For lunch, I’ll often have leftovers from the night before, like a veggie patty with kale salad, or something with beans and vegetables, like raw collard wraps with hummus and veggies or chili with chard added to it. For dinner, we might have a stew like the Beans Paprikash in Living Candida-Free, or for a really quick dinner, a “Toronto Sandwich” (chickpea crepe stuffed with whatever we have on hand—say some grilled tofu, salad greens, sauerkraut and avocado.). That recipe is also in the book and on my blog, here. I always add some lacto-fermented sauerkraut (or kimchi) to meals, sometimes twice a day but always once a day for the abundance of probiotics they confer.
I limit my fruit to no more than one a day, but often don’t even have that, except in summer when I do consume more fresh fruits. Dessert in general seems to depend on what kind of recipes I’m developing at the time—when I’m working on a dessert recipe, we tend to eat that for dessert, but otherwise I nab a bit of chocolate or don’t have any. I also like to bring a pot of herbal tea up to the office with me during the day and after dinner when I usually continue working for a couple of hours.
CV: What is your favorite vegan indulgence?
RH: Do you really have to ask?! It’s chocolate, in any form I can get it. I make my own stevia-sweetened raw chocolate, but more often, I’ll have chocolate almond butter on my morning pancake, or an ACD friendly brownie, or chocolate ice cream for dessert. I probably eat something with chocolate in it 5 out of 7 days a week.
CV: In your wildest dreams what will your life look like in 5 years?
RH: I had to think about this for a bit because, you know what?

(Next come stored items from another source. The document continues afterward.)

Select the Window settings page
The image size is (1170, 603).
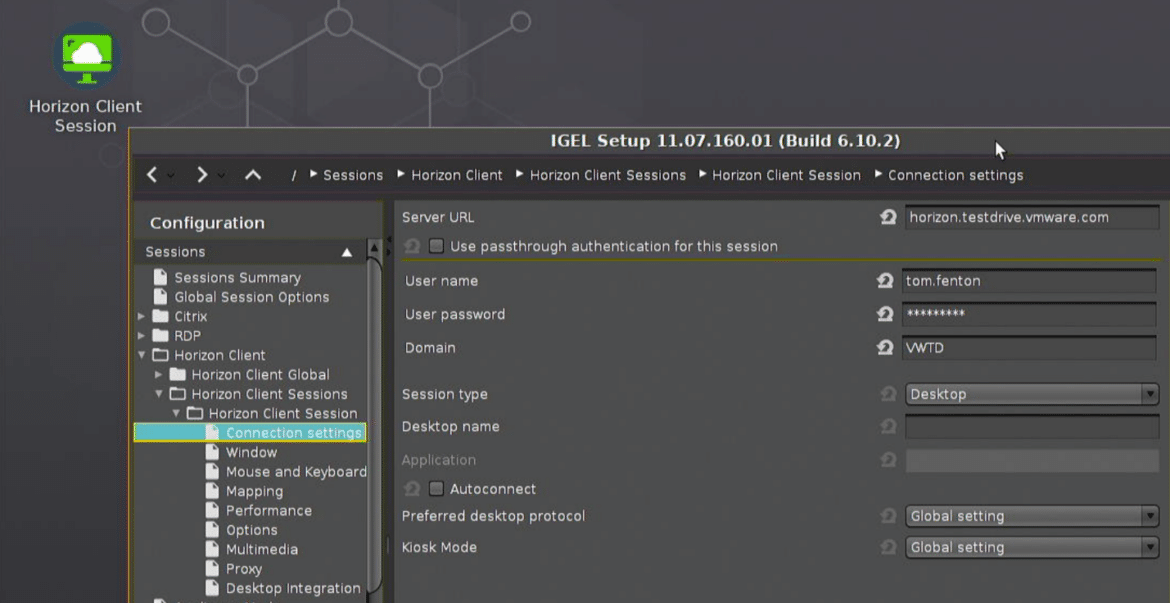click(x=251, y=452)
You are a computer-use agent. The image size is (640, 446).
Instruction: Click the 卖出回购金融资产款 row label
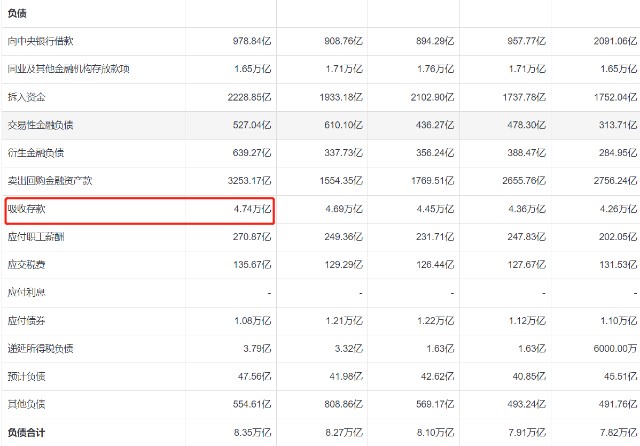[49, 181]
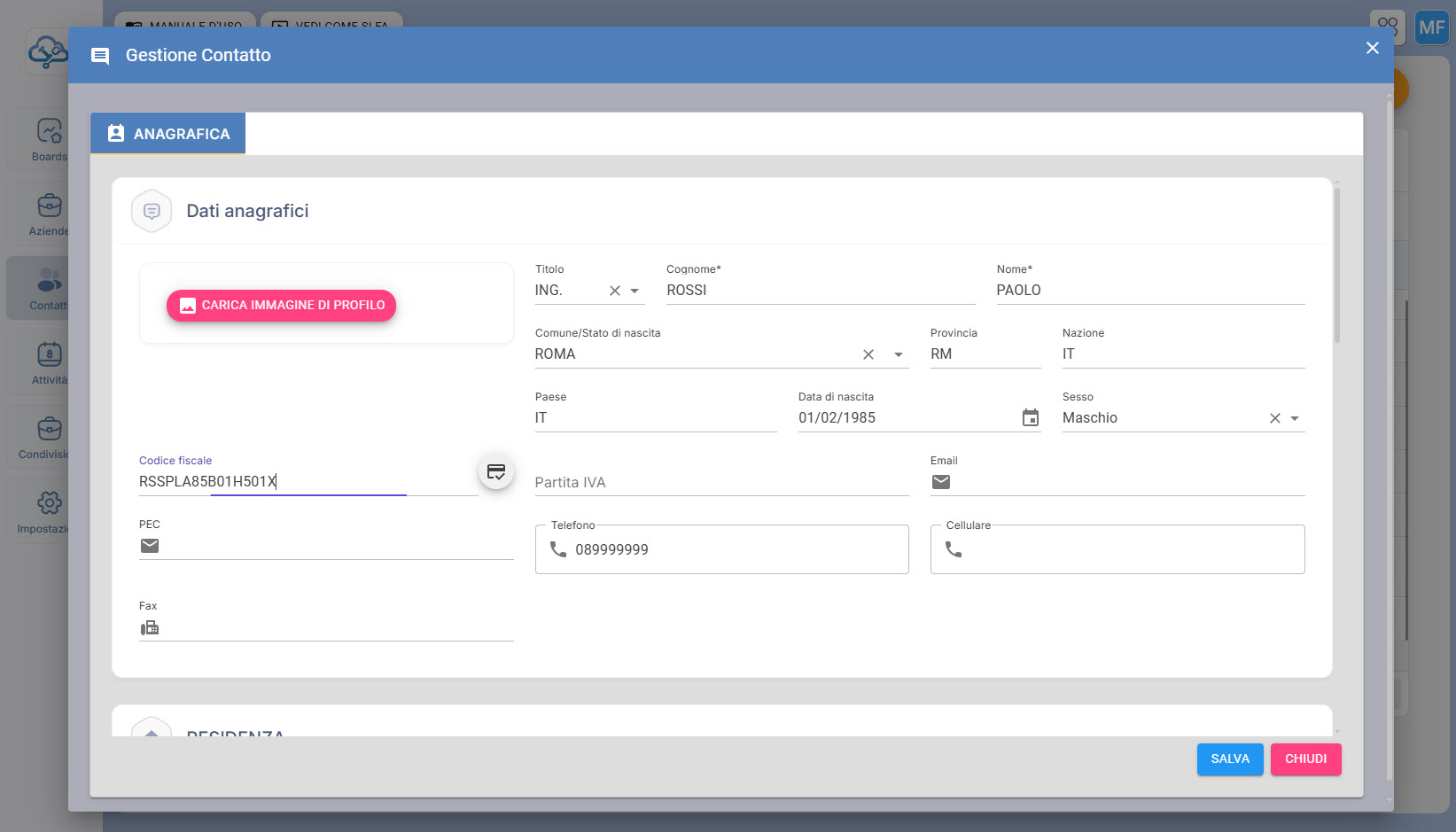The image size is (1456, 832).
Task: Click the Cognome field containing ROSSI
Action: pos(819,291)
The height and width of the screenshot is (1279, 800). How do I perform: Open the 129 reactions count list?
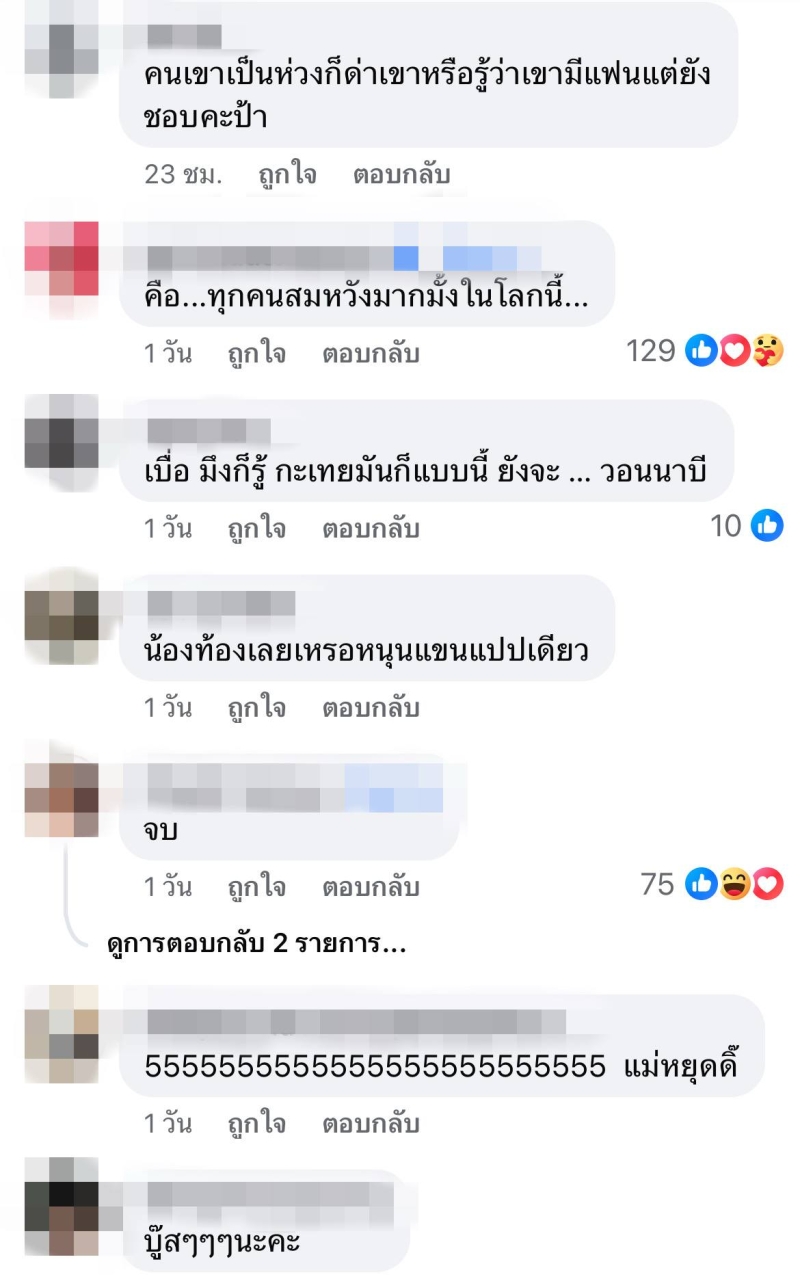[650, 351]
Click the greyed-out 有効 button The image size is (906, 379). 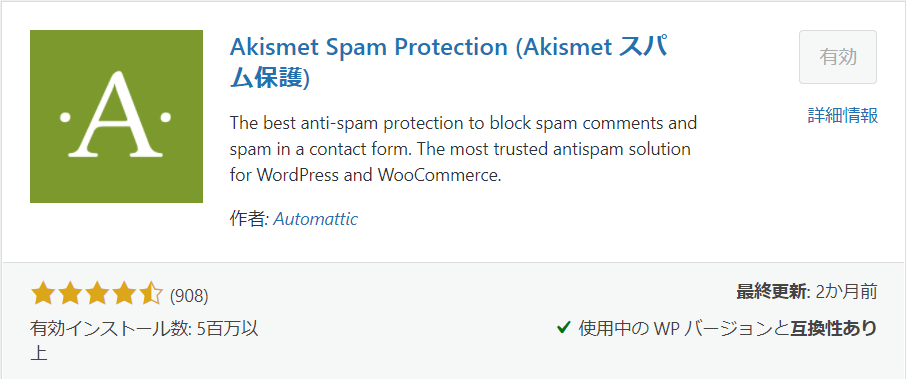pos(838,57)
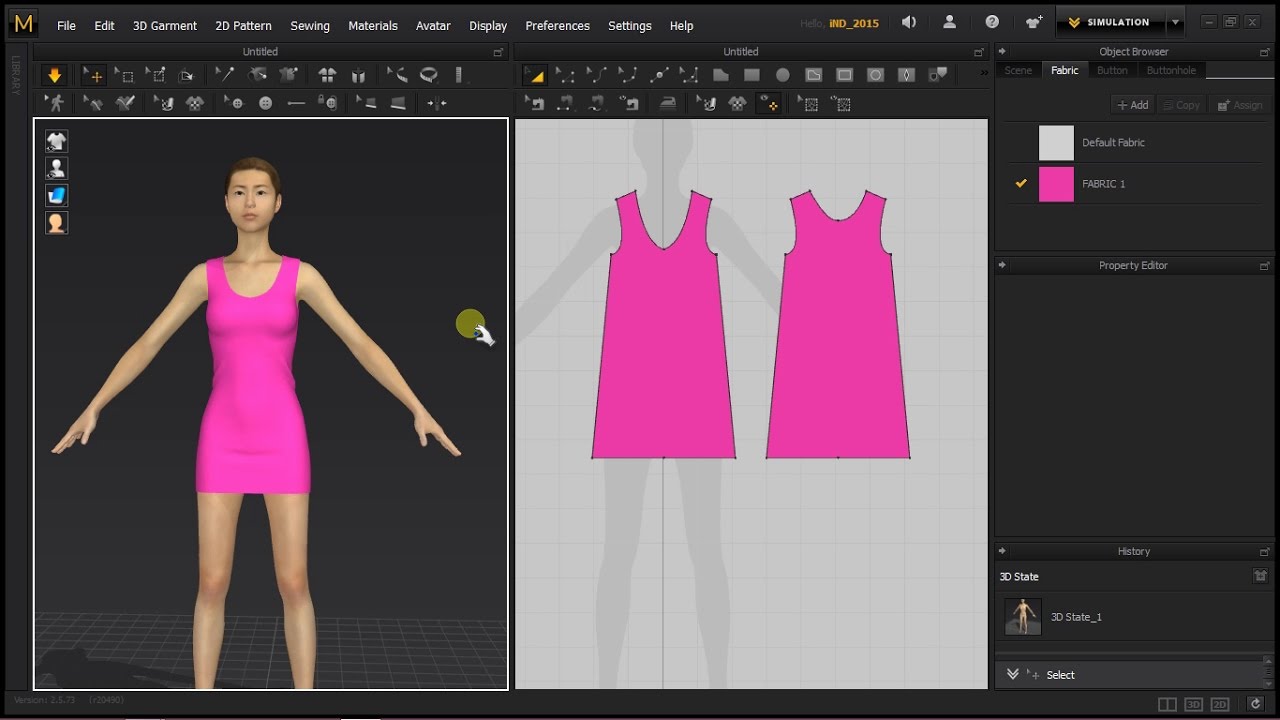Pick the steam iron tool

tap(667, 103)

It will look basically like what it looks like now. Well, except in a nicer house and with a warmer climate.
In terms of work, I’d love to expand my recipe development to work with companies whose products I really love and can endorse, like some of the superfood ingredients and anti-candida ingredients that I literally use every day. I’d also love to write more, perhaps even get back to my fiction writing, as I’ve got scores of manuscripts on my computer and in hard copy in boxes in the basement that I haven’t looked at in years.
And of course I look forward to continuing to help people adjust to eating and living well within their dietary restrictions, in a way that feels fun and free without any sense of deprivation. It’s so incredibly gratifying to me when someone I’ve worked with tells me they love what they’re eating (even on a “restricted” diet) and their health issues have resolved. Nothing beats knowing that I had a small part in making that happen for them.